Having principles is good, but it only earns you sympathy in my book if you actually act on them. I don't know if there were problems with the timing of this pull stinks to high-heavens. And blaming your bad press on someone else is not cool (or particularly Christian, for that matter).

I may eat Chick-Fil-A the next time I'm in the South. Maybe. But it will be a mixed joy at best. As for now, here's the only poultry I'm enjoying thinking about just now:



Jul. 25th, 2012 09:37 am (UTC)
There aren't any Chick-Fil-A eateries here in Minnesota, but as a passionate supporter of gay rights, I'd boycott them on principle. Just saying....

- Erulisse (one L)
Jul. 25th, 2012 01:53 pm (UTC)
I don't mean to come off as excusing them. I guess for me it's a complicated situation because Chick-Fil-A actually does a good deal of work in the communities where they operate, treats employees with more respect than other fast-food employers, and the like. So as opposed as I am to their position on gay marriage, I also recognize it as part of a general approach to business I think is good. Very good, actually.

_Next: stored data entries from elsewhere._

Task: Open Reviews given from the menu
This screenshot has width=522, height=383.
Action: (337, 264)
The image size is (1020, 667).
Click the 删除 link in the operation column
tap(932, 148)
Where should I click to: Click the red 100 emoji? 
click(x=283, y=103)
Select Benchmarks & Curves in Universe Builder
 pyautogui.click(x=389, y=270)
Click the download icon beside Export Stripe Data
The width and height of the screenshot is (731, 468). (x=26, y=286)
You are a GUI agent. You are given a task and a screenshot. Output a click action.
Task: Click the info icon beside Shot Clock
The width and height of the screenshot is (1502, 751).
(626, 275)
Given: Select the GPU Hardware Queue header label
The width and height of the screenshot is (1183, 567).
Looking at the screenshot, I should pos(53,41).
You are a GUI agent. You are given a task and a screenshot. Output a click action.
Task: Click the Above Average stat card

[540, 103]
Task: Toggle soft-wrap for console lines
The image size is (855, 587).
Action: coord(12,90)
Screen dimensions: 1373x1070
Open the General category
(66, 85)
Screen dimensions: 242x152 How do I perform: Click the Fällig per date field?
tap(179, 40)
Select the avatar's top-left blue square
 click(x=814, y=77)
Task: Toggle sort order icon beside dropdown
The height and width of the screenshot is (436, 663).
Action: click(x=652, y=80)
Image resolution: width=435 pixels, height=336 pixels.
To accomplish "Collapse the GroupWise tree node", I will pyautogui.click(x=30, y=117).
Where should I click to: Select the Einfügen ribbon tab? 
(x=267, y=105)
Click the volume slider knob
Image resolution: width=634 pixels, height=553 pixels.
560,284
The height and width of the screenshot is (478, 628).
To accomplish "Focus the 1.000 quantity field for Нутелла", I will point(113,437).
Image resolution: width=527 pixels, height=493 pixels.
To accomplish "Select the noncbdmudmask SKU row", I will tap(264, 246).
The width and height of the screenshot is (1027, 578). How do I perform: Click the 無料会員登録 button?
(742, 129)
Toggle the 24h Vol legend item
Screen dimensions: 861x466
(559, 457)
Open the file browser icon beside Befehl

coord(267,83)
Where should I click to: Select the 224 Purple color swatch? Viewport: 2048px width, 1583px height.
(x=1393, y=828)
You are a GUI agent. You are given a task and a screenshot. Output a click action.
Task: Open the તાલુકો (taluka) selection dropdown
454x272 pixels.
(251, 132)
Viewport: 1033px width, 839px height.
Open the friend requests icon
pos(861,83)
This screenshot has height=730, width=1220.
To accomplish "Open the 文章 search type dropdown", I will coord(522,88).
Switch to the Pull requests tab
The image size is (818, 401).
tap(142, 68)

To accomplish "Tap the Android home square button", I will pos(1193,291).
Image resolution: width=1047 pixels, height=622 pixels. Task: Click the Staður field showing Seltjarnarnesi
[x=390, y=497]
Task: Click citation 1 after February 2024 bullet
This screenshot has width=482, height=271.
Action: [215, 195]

I guess the question is, does their stance on marriage trump all else? It's something I've struggled with. In many ways they made things simpler for me when they showed a willingness to lie. This moved them out of the "principled opponent I can respect" category into the "unprincipled !@#$ opponent" quite effectively, for whatever reason.
Jul. 25th, 2012 08:36 pm (UTC)
There was an article in our Sunday newspaper about bridal bachelorette parties in gay bars. Apparently this is quite popular and prevalent and the gay community is starting to rumble about the fact that they are expected to celebrate with the brides and in some cases even contribute financially to their wedding, but the gay community is forbidden from having similar ceremonies and legal standing. It's a valid point and one that they are trying to publicize in that venue.

I know I'll be voting for equal rights in November, while my DH votes the opposite because his Catholic background just won't allow him to approve marriage as a religious ceremony for same-sex couples, although he approves of civil unions.